Sieplywa.pl - Windsurfing, Kitesurfing i Surfing w najlepszym wydaniu

Ale zacznijmy od początku. Robercik strzelił drzemkę przed swoim heat'em, odsypiając nockę za kierownicą i dotarł na plażę na 20 minut przed swoim heatem. Dobrze że przygotował żagle wcześniej, więc musiał tylko wskoczyć w gumę i wyjść na wodę. Mimo to nie był rozgrzany, ani w pełni gotowy do rywalizacji, ale oto akurat nikt się już go nie pytał. Wszystko trwało 13 minut, oceniane były dwie fale i jeden skok. Robercik pierwszą połowę heat'u szukał swojego miejsca na wodzie i w drugiej połowie zaczął zbierać punkty - backloop, backloop one handed, table to forward lub czysty forward.

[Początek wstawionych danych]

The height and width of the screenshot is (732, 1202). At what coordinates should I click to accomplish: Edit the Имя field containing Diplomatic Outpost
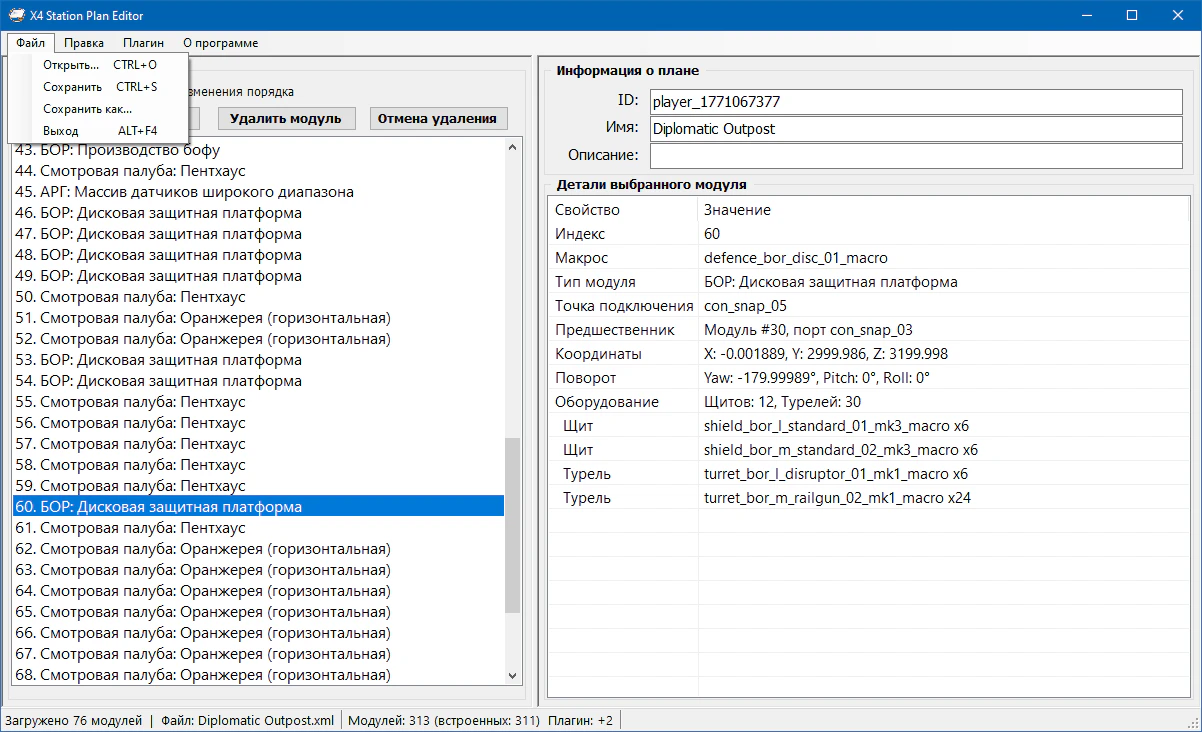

Do tego zaliczył ze trzy fale mimo tego było to za mało aby pokonać Brytyjczyka, który prezentował wyższy poziom i lepszą skuteczność.

Drugi dzień, wtorek to już 30kts+ i killerskie waruny na żagle w rejonie 3.5. Jak rozegrają pojedynczą eliminację, to Robercik będzie miał drugą szanse w podwójnej.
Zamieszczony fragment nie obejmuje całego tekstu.